By Len Canter
Latest Healthy Kids News
FRIDAY, March 15, 2019 (HealthDay News) — No type of bullying is acceptable, but cyberbullying can be harder for parents to spot because it takes place via cellphone, computer or tablet, often through social media.
Cyberbullying can be a hateful text message or post of embarrassing pictures, videos and even fake profiles of the victim. Victims are often bullied in person, too, and have a harder time escaping it.
But unlike facing a bully at school, cyberbullying can happen 24/7, even when your child is home with you. Messages and images can be posted anonymously and spread in no time. And it can be difficult or even impossible to find the culprit.
The consequences of being cyberbullied are far-reaching. Young victims are more likely to use alcohol and drugs, skip school, lose self-esteem and develop health problems.

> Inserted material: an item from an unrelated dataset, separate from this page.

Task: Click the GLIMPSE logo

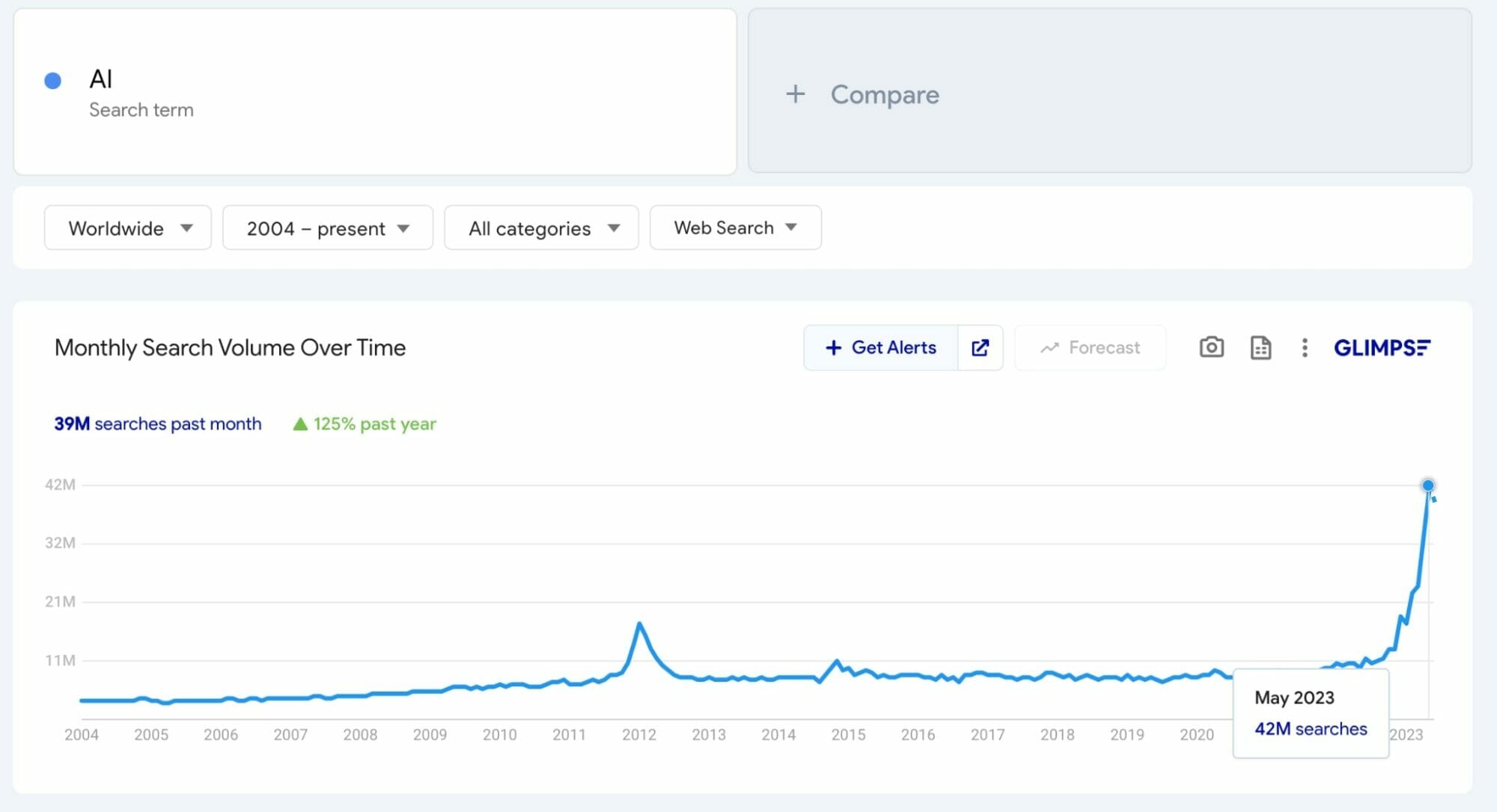Action: pyautogui.click(x=1382, y=347)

What can parents do? The website Stopbullying.gov recommends being proactive — talk with your kids about cyberbullying, including why they should never bully others, and encourage them to tell you about any incident right away. Friending or following your kids on social media may help you know if they become the victims of unwanted postings.
More tips for parents:
- Teach kids not to share anything that could hurt or embarrass them or others to avoid retaliation.
- Regularly check your kids’ social network pages to look for signs of bullying behavior, such as mean images of another child.
- Tell your kids to talk to you if an online message or image makes them feel threatened or hurt.
- Encourage your kids to speak up if they see cyberbullying happening to someone else, and not to engage in the bullying by forwarding posts.
If your child is cyberbullied, print and save screenshots, emails and texts for evidence. He/she should not react to the bully, but should block and/or delete him/her from their friends lists. Block the user name, email address and phone number. If your child finds a profile that was created or altered without his/her permission, contact the site to have it taken down.
Report cyberbullying to your online service provider, and go to its safety center to block users and limit who can contact your child. Report cyberbullying that involves a crime to police.
Contact law enforcement if cyberbullying involves:
- Threats of violence.
- Child pornography or sexually explicit messages or photos.
- Any photo or video of someone in a place where he or she would expect privacy.
- A hate crime.
Also report incidents to your child’s school. The school can use the information to help with prevention and response strategies.